Add AI Chat tools

First of all, we can compare it to Brave’s way of doing things. Just like DDG, Brave doesn’t log IP adresses and other Identifiers. But unlike DuckDuckGo, they don’t store chats at all. Basically just think about it. Why, if they don’t need oud data to train the models, would providers such as open AI and Anthropic keep the data for 30 days. It doesn’t make any sense. In some way, when you’ve promised to not train and retain the data for xx days, this is just a pinky promise. Furthermore,
Duck changed the policy. They now state that the providers can always keep the data for safety&legal whatever that means.

AI chat tool are basically like search engine. Just think how crazy it will be if DDG or their third-party provider said opening that they will keep ALL the search logs data for 30 days and maybe longer?

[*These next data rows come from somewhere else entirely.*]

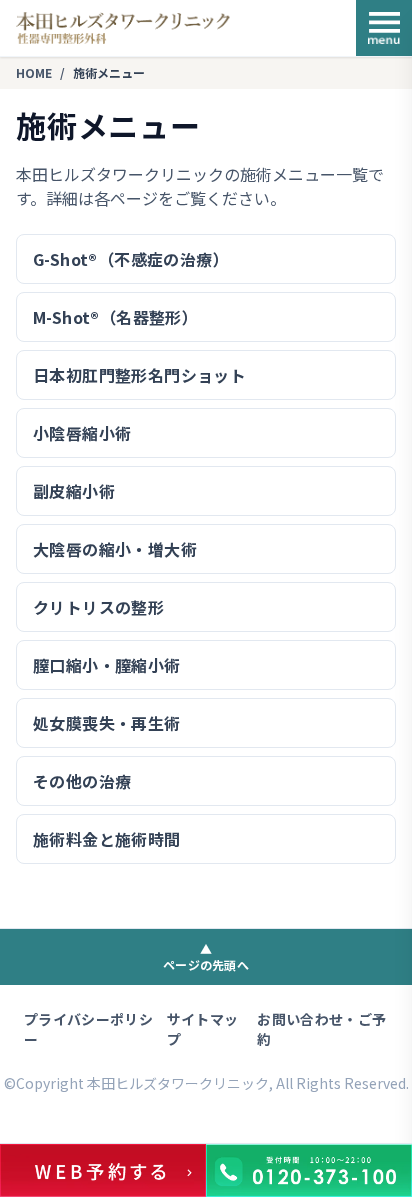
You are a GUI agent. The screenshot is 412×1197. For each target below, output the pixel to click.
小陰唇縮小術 (82, 433)
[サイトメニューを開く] (384, 28)
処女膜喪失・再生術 (107, 723)
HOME (34, 73)
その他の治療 (82, 781)
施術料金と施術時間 (107, 839)
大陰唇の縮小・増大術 (115, 549)
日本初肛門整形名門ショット (139, 375)
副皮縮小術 (74, 491)
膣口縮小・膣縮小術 (107, 665)
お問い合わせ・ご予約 (321, 1029)
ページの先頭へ (206, 956)
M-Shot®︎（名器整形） (115, 317)
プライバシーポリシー (88, 1029)
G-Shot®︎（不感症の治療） (131, 259)
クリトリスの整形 (98, 607)
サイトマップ (203, 1029)
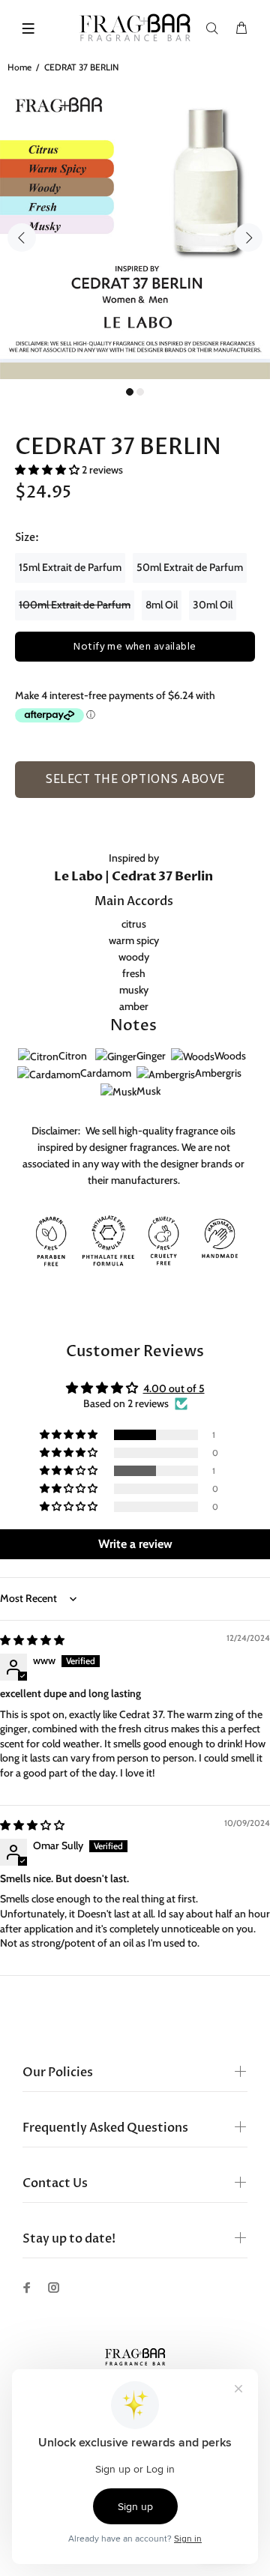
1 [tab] (130, 392)
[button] (48, 470)
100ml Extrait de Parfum (74, 604)
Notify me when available (135, 647)
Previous (22, 237)
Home (20, 67)
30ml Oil (212, 604)
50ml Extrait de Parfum (189, 567)
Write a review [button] (135, 1544)
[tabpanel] (135, 229)
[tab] (30, 802)
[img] (32, 1640)
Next (248, 237)
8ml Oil (162, 604)
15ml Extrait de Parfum (70, 567)
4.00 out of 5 (174, 1388)
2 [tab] (140, 392)
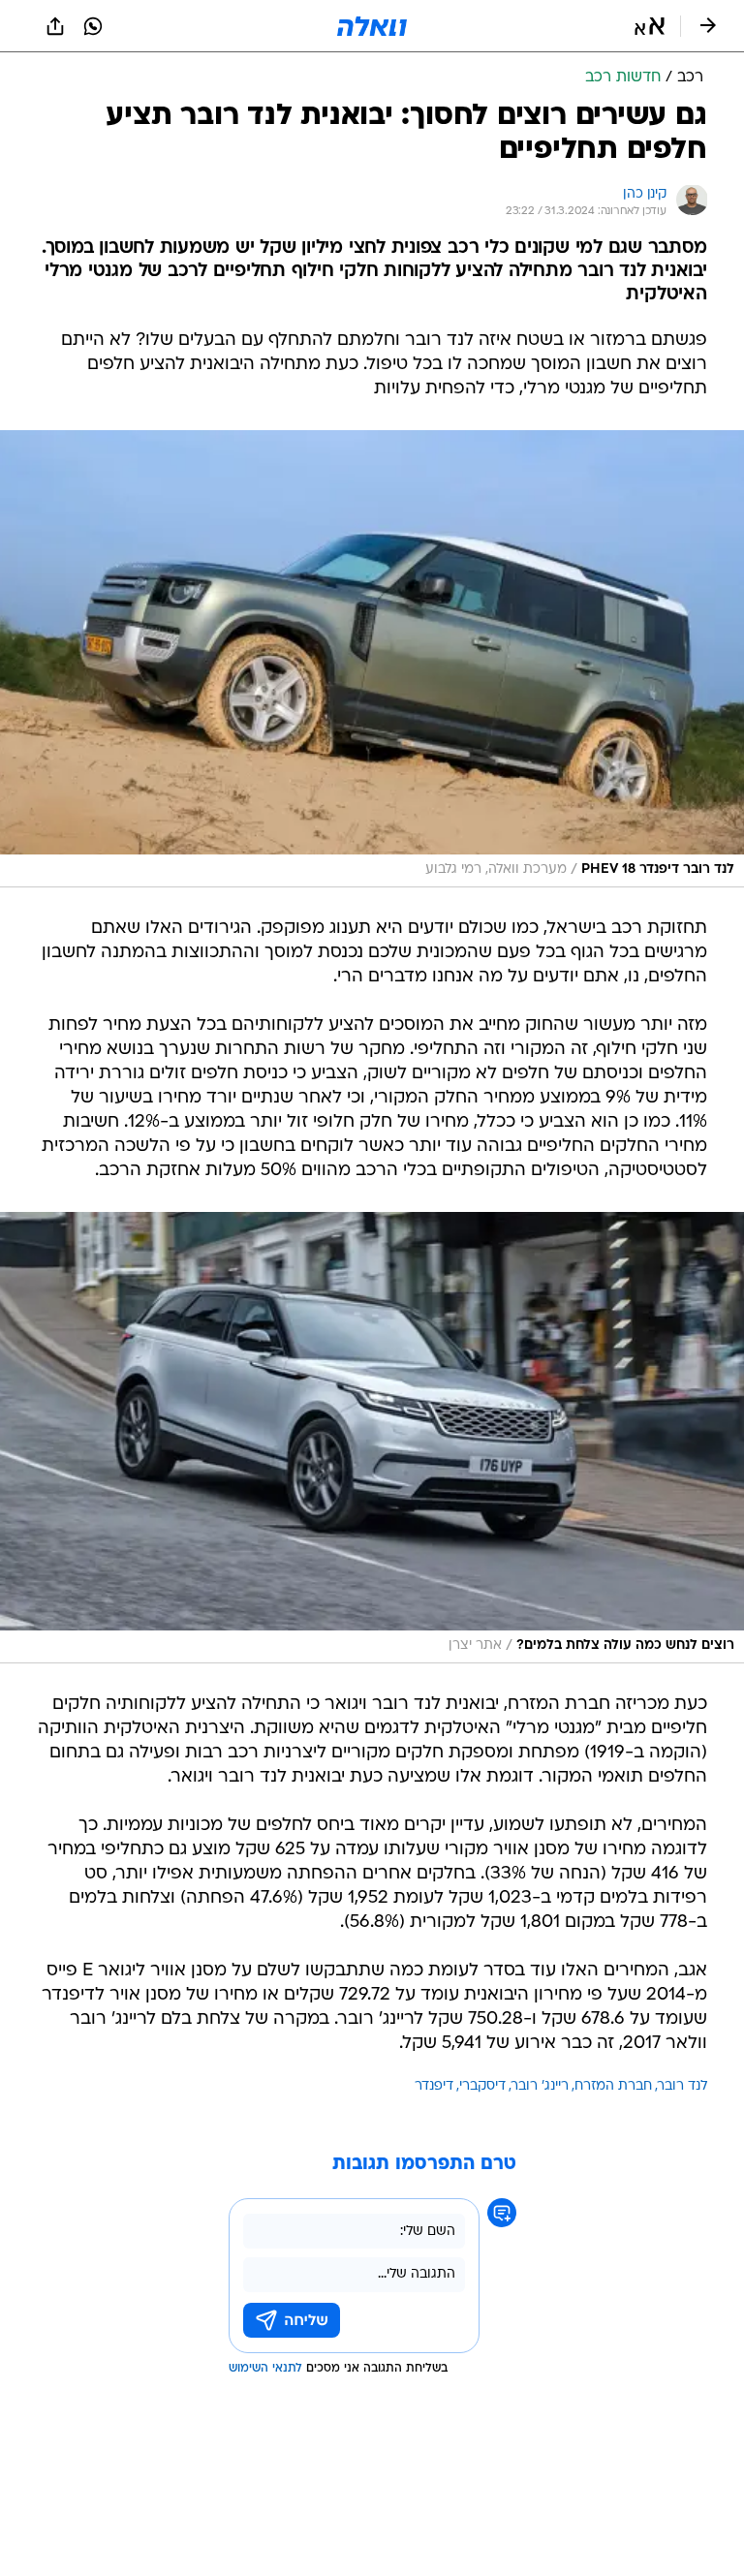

No, I do agree that Duck is providing something that no one else does, but at the very least, I would need to see the marketing change because currently they brand the chatbot as anonymous, while clearly with all the policies, data rentention not anonymous at all. So, I wouldn’t feel comfortable recommending them.

Below are answers from Duck Public Relations :

Hi there – thanks again for reaching out. Here’s an FAQ about AI Chat in case it’s helpful. Sharing responses below:

1/ What is the agreement between Duck and together.ai

  • Similar to other model providers, our agreement allows us to use the Llama and Mistral APIs anonymously and stipulates that no chats can be used for model training, etc.

2/ For how long (precisely, please) are the chats retained, and for what use ?

  • From the FAQ:
    • DuckDuckGo AI Chat does not record or store any of your chats, and your conversations are not used to train chat models by DuckDuckGo or the underlying model providers (for example, Open AI and Anthropic).
    • All metadata that contains personal information (for example, your IP address) is completely removed before prompting the model provider. This means chats to Anthropic, OpenAI, and together.ai (which hosts Meta Llama 3 and Mistral on their servers) appear as though they are coming from DuckDuckGo rather than individual users. This also means if you submit personal information in your chats, no one, including DuckDuckGo and the model providers, can tell whether it was you personally submitting the prompts or someone else.
    • In addition, we have agreements in place with all model providers that further limit how they can use data from these anonymous chats, including the requirement that they delete all information received once it is no longer necessary to provide responses (at most within 30 days with limited exceptions for safety and legal compliance).
    • You can read DuckDuckGo AI Chat Privacy Policy and Terms of Use here.

3/ Why is there an exception for the storage duration of chats “for safety and legal compliance”?

  • This is a compliance requirement passed through by the model providers, however none of the conversations can be tied back to any individual user as we do not send any identifiable metadata to our model providers.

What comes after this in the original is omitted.